───── Data for the task ─────

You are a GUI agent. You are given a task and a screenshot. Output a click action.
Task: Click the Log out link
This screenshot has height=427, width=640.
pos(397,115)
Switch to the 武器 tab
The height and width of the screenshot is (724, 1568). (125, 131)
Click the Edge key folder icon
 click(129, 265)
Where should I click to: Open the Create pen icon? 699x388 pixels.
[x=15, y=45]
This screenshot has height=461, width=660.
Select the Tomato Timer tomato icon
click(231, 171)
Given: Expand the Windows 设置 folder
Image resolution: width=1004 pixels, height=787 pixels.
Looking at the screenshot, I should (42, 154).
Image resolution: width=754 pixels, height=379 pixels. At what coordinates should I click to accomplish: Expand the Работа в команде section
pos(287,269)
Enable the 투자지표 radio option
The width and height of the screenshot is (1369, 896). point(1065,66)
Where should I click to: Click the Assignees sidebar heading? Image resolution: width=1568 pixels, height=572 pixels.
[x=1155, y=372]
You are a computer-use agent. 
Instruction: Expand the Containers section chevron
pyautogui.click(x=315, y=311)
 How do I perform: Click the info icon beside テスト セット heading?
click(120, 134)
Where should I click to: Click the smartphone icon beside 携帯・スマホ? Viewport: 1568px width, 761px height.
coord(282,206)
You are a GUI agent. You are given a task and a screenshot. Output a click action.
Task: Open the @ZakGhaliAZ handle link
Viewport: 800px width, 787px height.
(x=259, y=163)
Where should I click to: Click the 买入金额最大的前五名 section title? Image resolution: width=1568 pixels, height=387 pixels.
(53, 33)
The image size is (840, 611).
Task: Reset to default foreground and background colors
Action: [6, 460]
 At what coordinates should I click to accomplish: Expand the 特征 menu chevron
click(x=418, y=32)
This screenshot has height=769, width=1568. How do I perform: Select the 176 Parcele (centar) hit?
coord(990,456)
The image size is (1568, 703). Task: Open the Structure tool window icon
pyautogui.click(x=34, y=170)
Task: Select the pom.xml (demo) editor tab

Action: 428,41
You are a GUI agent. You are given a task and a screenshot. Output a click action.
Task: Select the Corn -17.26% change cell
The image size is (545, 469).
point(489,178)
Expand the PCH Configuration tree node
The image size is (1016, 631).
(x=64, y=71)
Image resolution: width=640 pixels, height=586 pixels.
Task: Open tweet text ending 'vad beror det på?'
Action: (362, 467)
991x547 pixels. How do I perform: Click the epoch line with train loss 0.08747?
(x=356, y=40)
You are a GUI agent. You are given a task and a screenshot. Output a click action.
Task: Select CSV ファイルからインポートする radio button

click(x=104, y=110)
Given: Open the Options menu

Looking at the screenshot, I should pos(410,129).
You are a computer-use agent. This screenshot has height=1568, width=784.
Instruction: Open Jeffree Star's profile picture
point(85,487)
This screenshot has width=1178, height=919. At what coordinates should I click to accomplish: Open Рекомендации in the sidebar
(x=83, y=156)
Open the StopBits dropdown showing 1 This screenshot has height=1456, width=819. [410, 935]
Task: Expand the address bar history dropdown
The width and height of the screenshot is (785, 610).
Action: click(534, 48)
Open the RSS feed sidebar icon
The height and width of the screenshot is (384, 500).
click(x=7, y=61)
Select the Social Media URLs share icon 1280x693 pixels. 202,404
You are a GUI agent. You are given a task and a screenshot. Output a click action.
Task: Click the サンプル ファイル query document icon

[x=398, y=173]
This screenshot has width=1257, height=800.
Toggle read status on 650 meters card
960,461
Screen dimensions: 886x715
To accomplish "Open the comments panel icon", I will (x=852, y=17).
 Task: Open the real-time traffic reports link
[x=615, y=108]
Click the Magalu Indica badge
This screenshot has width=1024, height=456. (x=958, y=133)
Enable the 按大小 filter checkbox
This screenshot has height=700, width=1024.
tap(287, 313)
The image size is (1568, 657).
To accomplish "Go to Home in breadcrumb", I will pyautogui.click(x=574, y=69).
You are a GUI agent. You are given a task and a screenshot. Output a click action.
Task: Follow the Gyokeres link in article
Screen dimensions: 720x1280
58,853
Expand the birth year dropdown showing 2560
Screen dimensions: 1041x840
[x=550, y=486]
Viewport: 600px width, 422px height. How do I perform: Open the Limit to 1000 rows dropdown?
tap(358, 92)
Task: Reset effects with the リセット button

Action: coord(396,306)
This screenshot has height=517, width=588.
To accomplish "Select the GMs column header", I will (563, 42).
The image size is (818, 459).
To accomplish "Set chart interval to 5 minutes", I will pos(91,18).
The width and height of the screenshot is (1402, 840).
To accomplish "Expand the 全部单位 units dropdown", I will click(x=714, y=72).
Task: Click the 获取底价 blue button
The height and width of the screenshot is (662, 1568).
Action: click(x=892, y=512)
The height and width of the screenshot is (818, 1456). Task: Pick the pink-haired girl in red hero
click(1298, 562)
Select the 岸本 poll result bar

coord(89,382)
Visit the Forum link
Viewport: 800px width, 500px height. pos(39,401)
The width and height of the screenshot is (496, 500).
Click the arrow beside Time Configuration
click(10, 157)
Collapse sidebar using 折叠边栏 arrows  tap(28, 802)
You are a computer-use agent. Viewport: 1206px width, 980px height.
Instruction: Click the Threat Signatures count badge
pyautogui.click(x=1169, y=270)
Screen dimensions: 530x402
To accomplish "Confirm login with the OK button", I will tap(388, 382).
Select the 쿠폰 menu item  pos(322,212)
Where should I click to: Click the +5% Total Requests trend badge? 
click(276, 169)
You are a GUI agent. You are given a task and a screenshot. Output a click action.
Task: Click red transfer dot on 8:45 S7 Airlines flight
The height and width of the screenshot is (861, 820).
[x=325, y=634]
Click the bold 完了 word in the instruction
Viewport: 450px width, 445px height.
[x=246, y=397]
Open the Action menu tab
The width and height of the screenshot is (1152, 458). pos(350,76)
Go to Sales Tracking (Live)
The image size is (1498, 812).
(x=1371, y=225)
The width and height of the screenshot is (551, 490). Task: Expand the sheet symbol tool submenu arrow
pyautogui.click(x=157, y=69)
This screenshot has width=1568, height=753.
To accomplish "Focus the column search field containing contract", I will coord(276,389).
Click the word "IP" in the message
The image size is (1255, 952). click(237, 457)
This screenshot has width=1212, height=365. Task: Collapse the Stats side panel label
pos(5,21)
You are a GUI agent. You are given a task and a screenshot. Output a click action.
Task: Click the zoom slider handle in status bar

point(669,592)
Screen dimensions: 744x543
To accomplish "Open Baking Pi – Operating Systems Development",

─────

> [Task]:
Retype the material above in full, keeping every word as it stands.

> [Written reply]:
You are a GUI agent. You are given a task and a screenshot. Output a click action.
Task: Click the Log out link
This screenshot has height=427, width=640.
pos(397,115)
Switch to the 武器 tab
The height and width of the screenshot is (724, 1568). (125, 131)
Click the Edge key folder icon
 click(129, 265)
Where should I click to: Open the Create pen icon? 699x388 pixels.
[x=15, y=45]
This screenshot has height=461, width=660.
Select the Tomato Timer tomato icon
click(231, 171)
Given: Expand the Windows 设置 folder
Image resolution: width=1004 pixels, height=787 pixels.
Looking at the screenshot, I should (42, 154).
Image resolution: width=754 pixels, height=379 pixels. At what coordinates should I click to accomplish: Expand the Работа в команде section
pos(287,269)
Enable the 투자지표 radio option
The width and height of the screenshot is (1369, 896). point(1065,66)
Where should I click to: Click the Assignees sidebar heading? Image resolution: width=1568 pixels, height=572 pixels.
[x=1155, y=372]
You are a computer-use agent. 
Instruction: Expand the Containers section chevron
pyautogui.click(x=315, y=311)
 How do I perform: Click the info icon beside テスト セット heading?
click(120, 134)
Where should I click to: Click the smartphone icon beside 携帯・スマホ? Viewport: 1568px width, 761px height.
coord(282,206)
You are a GUI agent. You are given a task and a screenshot. Output a click action.
Task: Open the @ZakGhaliAZ handle link
Viewport: 800px width, 787px height.
(x=259, y=163)
Where should I click to: Click the 买入金额最大的前五名 section title? Image resolution: width=1568 pixels, height=387 pixels.
(53, 33)
The image size is (840, 611).
Task: Reset to default foreground and background colors
Action: [6, 460]
 At what coordinates should I click to accomplish: Expand the 特征 menu chevron
click(x=418, y=32)
This screenshot has height=769, width=1568. How do I perform: Select the 176 Parcele (centar) hit?
coord(990,456)
The image size is (1568, 703). Task: Open the Structure tool window icon
pyautogui.click(x=34, y=170)
Task: Select the pom.xml (demo) editor tab

Action: 428,41
You are a GUI agent. You are given a task and a screenshot. Output a click action.
Task: Select the Corn -17.26% change cell
The image size is (545, 469).
point(489,178)
Expand the PCH Configuration tree node
The image size is (1016, 631).
(x=64, y=71)
Image resolution: width=640 pixels, height=586 pixels.
Task: Open tweet text ending 'vad beror det på?'
Action: (362, 467)
991x547 pixels. How do I perform: Click the epoch line with train loss 0.08747?
(x=356, y=40)
You are a GUI agent. You are given a task and a screenshot. Output a click action.
Task: Select CSV ファイルからインポートする radio button

click(x=104, y=110)
Given: Open the Options menu

Looking at the screenshot, I should pos(410,129).
You are a computer-use agent. This screenshot has height=1568, width=784.
Instruction: Open Jeffree Star's profile picture
point(85,487)
This screenshot has width=1178, height=919. At what coordinates should I click to accomplish: Open Рекомендации in the sidebar
(x=83, y=156)
Open the StopBits dropdown showing 1 This screenshot has height=1456, width=819. [410, 935]
Task: Expand the address bar history dropdown
The width and height of the screenshot is (785, 610).
Action: click(534, 48)
Open the RSS feed sidebar icon
The height and width of the screenshot is (384, 500).
click(x=7, y=61)
Select the Social Media URLs share icon 1280x693 pixels. 202,404
You are a GUI agent. You are given a task and a screenshot. Output a click action.
Task: Click the サンプル ファイル query document icon

[x=398, y=173]
This screenshot has width=1257, height=800.
Toggle read status on 650 meters card
960,461
Screen dimensions: 886x715
To accomplish "Open the comments panel icon", I will (x=852, y=17).
 Task: Open the real-time traffic reports link
[x=615, y=108]
Click the Magalu Indica badge
This screenshot has width=1024, height=456. (x=958, y=133)
Enable the 按大小 filter checkbox
This screenshot has height=700, width=1024.
tap(287, 313)
The image size is (1568, 657).
To accomplish "Go to Home in breadcrumb", I will pyautogui.click(x=574, y=69).
You are a GUI agent. You are given a task and a screenshot. Output a click action.
Task: Follow the Gyokeres link in article
Screen dimensions: 720x1280
58,853
Expand the birth year dropdown showing 2560
Screen dimensions: 1041x840
[x=550, y=486]
Viewport: 600px width, 422px height. How do I perform: Open the Limit to 1000 rows dropdown?
tap(358, 92)
Task: Reset effects with the リセット button

Action: coord(396,306)
This screenshot has height=517, width=588.
To accomplish "Select the GMs column header", I will (563, 42).
The image size is (818, 459).
To accomplish "Set chart interval to 5 minutes", I will pos(91,18).
The width and height of the screenshot is (1402, 840).
To accomplish "Expand the 全部单位 units dropdown", I will click(x=714, y=72).
Task: Click the 获取底价 blue button
The height and width of the screenshot is (662, 1568).
Action: click(x=892, y=512)
The height and width of the screenshot is (818, 1456). Task: Pick the pink-haired girl in red hero
click(1298, 562)
Select the 岸本 poll result bar

coord(89,382)
Visit the Forum link
Viewport: 800px width, 500px height. pos(39,401)
The width and height of the screenshot is (496, 500).
Click the arrow beside Time Configuration
click(10, 157)
Collapse sidebar using 折叠边栏 arrows  tap(28, 802)
You are a computer-use agent. Viewport: 1206px width, 980px height.
Instruction: Click the Threat Signatures count badge
pyautogui.click(x=1169, y=270)
Screen dimensions: 530x402
To accomplish "Confirm login with the OK button", I will tap(388, 382).
Select the 쿠폰 menu item  pos(322,212)
Where should I click to: Click the +5% Total Requests trend badge? 
click(276, 169)
You are a GUI agent. You are given a task and a screenshot. Output a click action.
Task: Click red transfer dot on 8:45 S7 Airlines flight
The height and width of the screenshot is (861, 820).
[x=325, y=634]
Click the bold 完了 word in the instruction
Viewport: 450px width, 445px height.
[x=246, y=397]
Open the Action menu tab
The width and height of the screenshot is (1152, 458). pos(350,76)
Go to Sales Tracking (Live)
The image size is (1498, 812).
(x=1371, y=225)
The width and height of the screenshot is (551, 490). Task: Expand the sheet symbol tool submenu arrow
pyautogui.click(x=157, y=69)
This screenshot has width=1568, height=753.
To accomplish "Focus the column search field containing contract", I will coord(276,389).
Click the word "IP" in the message
The image size is (1255, 952). click(237, 457)
This screenshot has width=1212, height=365. Task: Collapse the Stats side panel label
pos(5,21)
You are a GUI agent. You are given a task and a screenshot. Output a click action.
Task: Click the zoom slider handle in status bar

point(669,592)
Screen dimensions: 744x543
To accomplish "Open Baking Pi – Operating Systems Development",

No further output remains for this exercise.